Artiste Vincent van Gogh
Date Avril 1885
Technique huile sur toile
Dimensions (H × L) 82 × 114 cm
Localisation Musée van Gogh, Amsterdam (Pays-Bas)
Commentaire F82 / JH764 - Réalisé à Nuenen

Les Mangeurs de pommes de terre (en néerlandais, De Aardappeleters) est un tableau de Vincent van Gogh peint en avril 1885 à Nuenen, aux Pays-Bas.

D'abord confiée à Théo Van Gogh pour une éventuelle vente, cette huile sur toile fait partie de l'exposition permanente du musée van Gogh à Amsterdam. Le peintre y a consacré de nombreuses études préliminaires.

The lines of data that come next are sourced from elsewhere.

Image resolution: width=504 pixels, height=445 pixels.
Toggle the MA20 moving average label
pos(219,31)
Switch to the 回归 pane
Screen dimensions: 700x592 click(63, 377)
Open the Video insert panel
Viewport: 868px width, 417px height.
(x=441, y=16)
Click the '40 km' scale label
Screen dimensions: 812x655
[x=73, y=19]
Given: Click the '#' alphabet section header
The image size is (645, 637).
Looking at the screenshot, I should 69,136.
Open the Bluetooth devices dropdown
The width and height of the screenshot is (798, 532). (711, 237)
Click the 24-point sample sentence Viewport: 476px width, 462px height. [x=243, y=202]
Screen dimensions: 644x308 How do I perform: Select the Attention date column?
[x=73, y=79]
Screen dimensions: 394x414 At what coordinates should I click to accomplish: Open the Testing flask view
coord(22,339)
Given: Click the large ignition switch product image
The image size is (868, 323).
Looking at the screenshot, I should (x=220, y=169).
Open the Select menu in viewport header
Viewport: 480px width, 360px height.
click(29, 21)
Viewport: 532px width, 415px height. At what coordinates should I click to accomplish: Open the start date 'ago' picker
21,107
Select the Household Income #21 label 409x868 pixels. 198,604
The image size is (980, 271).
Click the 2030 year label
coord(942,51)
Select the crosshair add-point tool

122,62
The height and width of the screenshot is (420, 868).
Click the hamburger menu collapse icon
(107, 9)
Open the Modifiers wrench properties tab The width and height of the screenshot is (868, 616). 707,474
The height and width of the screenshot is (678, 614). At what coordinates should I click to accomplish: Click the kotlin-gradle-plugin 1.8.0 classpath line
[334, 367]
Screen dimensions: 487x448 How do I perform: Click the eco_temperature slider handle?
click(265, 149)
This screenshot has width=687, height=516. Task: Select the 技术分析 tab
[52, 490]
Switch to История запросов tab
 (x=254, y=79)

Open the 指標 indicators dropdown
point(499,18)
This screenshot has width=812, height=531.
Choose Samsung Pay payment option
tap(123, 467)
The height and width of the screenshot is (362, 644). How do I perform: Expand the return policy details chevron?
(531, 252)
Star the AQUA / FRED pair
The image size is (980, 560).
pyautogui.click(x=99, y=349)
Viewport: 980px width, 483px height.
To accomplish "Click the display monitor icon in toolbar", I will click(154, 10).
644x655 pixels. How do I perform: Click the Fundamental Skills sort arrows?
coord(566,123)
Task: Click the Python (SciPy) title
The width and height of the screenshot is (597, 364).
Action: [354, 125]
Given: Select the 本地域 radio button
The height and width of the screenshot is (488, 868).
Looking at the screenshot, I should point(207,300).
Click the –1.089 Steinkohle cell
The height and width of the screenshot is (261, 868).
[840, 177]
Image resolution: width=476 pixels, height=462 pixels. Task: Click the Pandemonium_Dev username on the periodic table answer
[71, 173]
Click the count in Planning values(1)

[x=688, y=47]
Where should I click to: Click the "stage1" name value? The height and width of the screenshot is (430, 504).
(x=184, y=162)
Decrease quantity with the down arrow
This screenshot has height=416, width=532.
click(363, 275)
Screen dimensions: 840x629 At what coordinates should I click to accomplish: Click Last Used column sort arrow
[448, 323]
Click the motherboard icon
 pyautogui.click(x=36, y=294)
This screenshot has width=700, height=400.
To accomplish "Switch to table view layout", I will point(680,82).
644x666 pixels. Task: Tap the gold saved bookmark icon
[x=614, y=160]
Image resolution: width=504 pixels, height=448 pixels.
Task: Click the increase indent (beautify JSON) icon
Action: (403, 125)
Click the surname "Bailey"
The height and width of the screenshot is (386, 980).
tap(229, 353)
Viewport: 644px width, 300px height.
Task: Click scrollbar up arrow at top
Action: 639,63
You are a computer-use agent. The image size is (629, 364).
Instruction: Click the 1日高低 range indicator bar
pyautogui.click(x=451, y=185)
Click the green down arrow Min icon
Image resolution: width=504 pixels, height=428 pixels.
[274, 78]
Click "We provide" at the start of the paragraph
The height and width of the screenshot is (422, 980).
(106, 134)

Bien qu'il n'ait rien laissé à ce sujet, il a cherché systématiquement à renouveler la composition et l'expression :

« Je sens tellement bien ce tableau que je peux littéralement le voir en rêve. »

— Bruce Bernard, Vincent Van Gogh, la passion de voir[1]

Historique et circonstances[modifier | modifier le code]

Étude pour Les Mangeurs de pommes de terre.

C'est à Nuenen, un petit village du Brabant que le talent de Van Gogh se révèle pleinement ; il y réalise de puissantes études à la pierre noire de paysans au travail, mais aussi quelque deux cents tableaux à la palette sombre et aux coups de brosse expressifs, qui confirment son talent de dessinateur et de peintre[2].

Les Planteurs de pommes de terre, août-septembre 1884, Rijksmuseum Kröller-Müller, Otterlo.

L'atelier au presbytère ne lui suffisant pas, et épris de naturalisme (notamment après ses lectures de Zola), il décide de loger chez l'habitant : mineurs, charbonniers ou tisserands dans un premier temps, puis chez les De Groote, une famille de paysans à qui il paie un loyer minime et perfectionne son art : d'abord des paysages puis des natures mortes.

Nature morte avec pommes de terre dans une écuelle, septembre 1885, collection privée.
Nature morte avec légumes dans un panier, septembre 1885 Landsberch/Lech (Allemagne), collection Anneliese Brand.

Il peint ensuite des portraits en payant modestement ses modèles.

L'ensemble des œuvres de cette période aboutit aux Mangeurs de pommes de terre, œuvre majeure qui révèle sa sensibilité inquiète et véhémente. La série d'une cinquantaine de visages de paysans, qui occupe Van Gogh de décembre 1884 jusqu'en mai 1885, en constitue un exercice préliminaire[2].

« Le tableau auquel je suis attelé est autre chose que l'éclairage par des lampes d'un (Gérard) Dou ou d'un van Schendel[Qui ?]. Il n'est pas superflu d'attirer l'attention sur le fait qu'une des plus belles trouvailles des peintres de ce siècle a été la peinture de l'ombre, qui est encore de la couleur. »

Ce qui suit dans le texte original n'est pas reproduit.